Horror-comedy mashups have been around for decades but they’re certainly having a resurgence of late with films like BEAU IS AFRAID and SCREAM VI playing in our cinemas right now. Now we have RENFIELD, which takes a humorous look at the fictional character from Bram Stoker’s classic horror novel, Dracula.
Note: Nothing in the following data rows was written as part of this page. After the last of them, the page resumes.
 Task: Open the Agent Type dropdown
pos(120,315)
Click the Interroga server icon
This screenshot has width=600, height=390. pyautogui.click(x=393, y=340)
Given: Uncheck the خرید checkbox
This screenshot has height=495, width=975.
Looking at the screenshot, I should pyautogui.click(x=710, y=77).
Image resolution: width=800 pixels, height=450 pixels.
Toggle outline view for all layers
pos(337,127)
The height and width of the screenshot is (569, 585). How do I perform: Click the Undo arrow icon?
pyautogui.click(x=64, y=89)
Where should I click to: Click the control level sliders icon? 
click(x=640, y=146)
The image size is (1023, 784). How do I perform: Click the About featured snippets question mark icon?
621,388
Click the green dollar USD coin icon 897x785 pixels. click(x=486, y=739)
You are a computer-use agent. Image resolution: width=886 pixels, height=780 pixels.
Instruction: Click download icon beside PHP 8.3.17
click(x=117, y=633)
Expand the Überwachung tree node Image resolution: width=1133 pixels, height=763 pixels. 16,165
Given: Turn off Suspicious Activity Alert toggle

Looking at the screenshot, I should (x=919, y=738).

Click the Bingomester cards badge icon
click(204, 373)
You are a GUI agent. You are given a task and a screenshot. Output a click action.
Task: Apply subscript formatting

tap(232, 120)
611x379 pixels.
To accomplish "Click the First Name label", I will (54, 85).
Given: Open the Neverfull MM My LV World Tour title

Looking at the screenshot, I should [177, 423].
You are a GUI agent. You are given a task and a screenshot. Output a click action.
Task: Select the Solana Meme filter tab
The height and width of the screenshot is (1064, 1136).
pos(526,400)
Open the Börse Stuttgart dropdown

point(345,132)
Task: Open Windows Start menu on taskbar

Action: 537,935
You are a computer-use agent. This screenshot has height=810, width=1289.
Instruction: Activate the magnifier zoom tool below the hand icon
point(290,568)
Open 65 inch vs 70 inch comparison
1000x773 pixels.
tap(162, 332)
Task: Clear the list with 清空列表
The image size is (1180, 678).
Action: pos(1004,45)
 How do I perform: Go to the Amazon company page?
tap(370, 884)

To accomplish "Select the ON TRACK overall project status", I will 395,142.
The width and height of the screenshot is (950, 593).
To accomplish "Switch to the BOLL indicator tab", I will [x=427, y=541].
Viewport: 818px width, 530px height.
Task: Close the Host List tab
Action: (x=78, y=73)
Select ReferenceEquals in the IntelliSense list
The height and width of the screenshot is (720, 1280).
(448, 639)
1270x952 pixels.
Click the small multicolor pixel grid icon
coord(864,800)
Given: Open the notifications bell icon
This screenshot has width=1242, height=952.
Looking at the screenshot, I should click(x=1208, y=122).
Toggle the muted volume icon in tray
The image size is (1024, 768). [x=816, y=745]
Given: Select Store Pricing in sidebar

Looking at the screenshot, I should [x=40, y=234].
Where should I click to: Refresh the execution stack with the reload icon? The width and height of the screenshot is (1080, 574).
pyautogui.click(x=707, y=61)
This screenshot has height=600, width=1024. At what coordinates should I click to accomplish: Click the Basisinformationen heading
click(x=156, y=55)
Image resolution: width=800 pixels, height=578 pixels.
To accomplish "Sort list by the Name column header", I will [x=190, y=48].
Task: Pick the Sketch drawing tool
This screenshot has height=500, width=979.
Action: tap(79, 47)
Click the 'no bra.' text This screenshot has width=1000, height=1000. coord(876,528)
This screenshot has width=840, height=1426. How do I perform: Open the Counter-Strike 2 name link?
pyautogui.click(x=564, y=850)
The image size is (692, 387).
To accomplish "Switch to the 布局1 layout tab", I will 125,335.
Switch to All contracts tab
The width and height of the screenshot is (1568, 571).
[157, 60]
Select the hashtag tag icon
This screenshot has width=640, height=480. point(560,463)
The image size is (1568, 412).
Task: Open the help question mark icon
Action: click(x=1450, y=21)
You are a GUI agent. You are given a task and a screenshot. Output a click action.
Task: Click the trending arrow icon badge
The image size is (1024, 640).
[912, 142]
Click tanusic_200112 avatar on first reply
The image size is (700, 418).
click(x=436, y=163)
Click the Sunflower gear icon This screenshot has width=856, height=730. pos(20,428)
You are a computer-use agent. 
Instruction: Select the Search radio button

In case you’ve been sleeping in a box filled with dirt from the Carpathian Mountains for the past year, Nicolas Cage plays the bloodthirsty count, and that news alone should be enough to make you sit up and take notice.
Ninety years after meeting Count Dracula (Cage, PIG) and acting as his useful assistant all this time, R. M. Renfield (Nicolas Hoult, THE MENU; THE FAVOURITE) is tired and wants out. After some vampire hunters nearly succeed in slaying the Prince of Darkness, the pair head to New Orleans where they hole up in the basement of an abandoned hospital to recuperate. To ease his conscience, Renfield joins a 12-step self-help group for people who are in co-dependent relationships so that he can find these people’s abusive partners and serve them up to his master, but he quickly realises that he is in a co-dependent relationship as well. On an outing to find one of those abusive partners, Renfield lands in the middle of a drug turf war involving a ruthless crime family, headed up by matriarch Bellafrancesca Lobo (Shohreh Aghdashloo, STAR TREK BEYOND). Needless to say, Renfield makes short shrift of Lobo’s goons, and to prove his readiness to take over the reins from his mother, son Teddy (Ben Schwartz, the voice of Sonic in the SONIC THE HEDGEHOG films) vows to hunt down the man who caused this carnage. Meanwhile, traffic cop Rebecca Quincy (Awkwafina, SHANG-CHI AND THE LEGEND OF THE TEN RINGS; CRAZY RICH ASIANS) has her own beef with the Lobo family.
For the most part, RENFIELD is a lot of fun. The premise is ingenious and Cage brings all his “Cageyness” to the Dracula character, channeling the likes of Bela Lugosi and Max Schreck (look them up, kids) while dressing in clothes that would make the iconic pop-artist, Andy Warhol, proud. Hoult is equally enjoyable to watch as he turns Renfield into a troubled, bug-eating superhero who just wants to live a normal, pastel-coloured life. Awkwafina does a good job too, but her character is unfortunately saddled what an overcooked backstory that bogs down the plot with unnecessary detail. RENFIELD would be a complete winner if it didn’t have the subplot of Rebecca’s family in it. This is a case where simpler would have been better.
Not forgetting that this is a horror film too, director Chris McKay (THE LEGO BATMAN MOVIE, TV’s ROBOT CHICKEN) infuses the story with copious amounts of blood and gore, and points his camera at angles that are reminiscent of the old DRACULA films, but it’s all played for laughs. He also bookends the film with old-timey, fake celluloid film footage to remind audiences that we’re dealing with characters who have been on the silver screen for as long as silver screens have existed. We’ve just never seen them in this light before.
RENFIELD is playing now in Hong Kong. While it’s not as funny as it could have been, it’s still highly enjoyable and Nicolas Cage’s performance alone is worth price of admission. Check it out.